His whole side was a clean road, and the counter was in Alistair’s hand, and the Equalizer told him without mercy exactly how it would end.

Even so, he let it close, and let his guard come up half a second late.

Exactly half a second, no more, the late guard of a tired man at the end of three hard exchanges.

Coren’s point came through the gap that Alistair had left open for it on purpose, and the flat of the blunt blade laid itself against his throat.

His legs went out from under him the way they do when the body decides a fight is finished, and he was down on the pale floor, looking up at the lamps.

The blade rested at his throat one heartbeat longer than the rules required, and then it lifted.

"Point," said the master, and his carrying voice had dropped, gone almost soft. "Thrace. The match to Thrace."

Coren stepped back, lowered the blade, and turned to go. The salon began, raggedly, to murmur, men who had watched something they were not certain they understood.

He stopped as he passed the man on the floor.

He did not look down. Instead he spoke to the room ahead of him, low enough that only the man at his feet would catch the words.

"Your guard came up half a second late on the third," said Coren. "You knew it would, and you knew it before I lifted my point. A tired man does not choose the half second. He simply loses it."

Alistair said nothing, keeping his breathing ragged for the room.

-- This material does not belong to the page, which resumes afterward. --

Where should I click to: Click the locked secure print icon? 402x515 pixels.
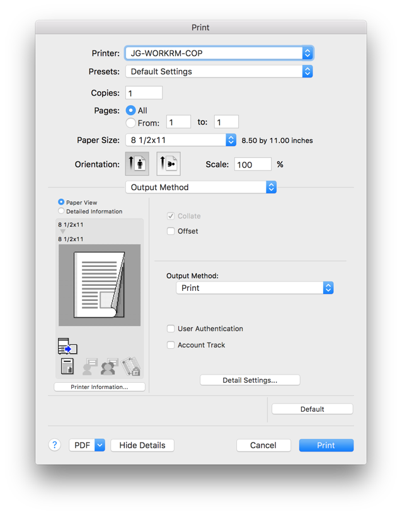[131, 366]
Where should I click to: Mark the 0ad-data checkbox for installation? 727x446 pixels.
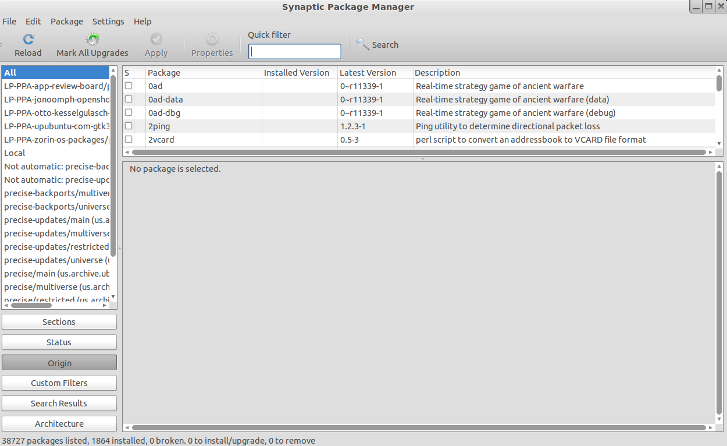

"I have fenced frightened men, and I have fenced proud ones," Coren continued, his voice even and without weight, like a man stating a thing he had measured and found true. "You are neither. You let me have it, and that is a different thing. I do not yet know what you are."

Following that, he walked on to the rack by the door, racked his blade, and was gone down the stairs before the salon master had finished crossing the floor toward them.

Alistair stayed down a moment longer than he had to.

The truth was that his legs were not ready to lift him yet, so he let the room read it as a young lord humbled, and used it to stay a man who had just been seen through by a stranger who never blinked.

Alistair was honestly unsettled.

’He knows what he felt. He does not know what it means yet,’ he thought, the murmur of the salon closing back over him. ’But he is going to carry it straight back to the one man in Solnar who can read what it means.’

His jaw tightened against the cold of the floor.

’And he is going to lay it down proud of the catch, never once knowing what he has caught.’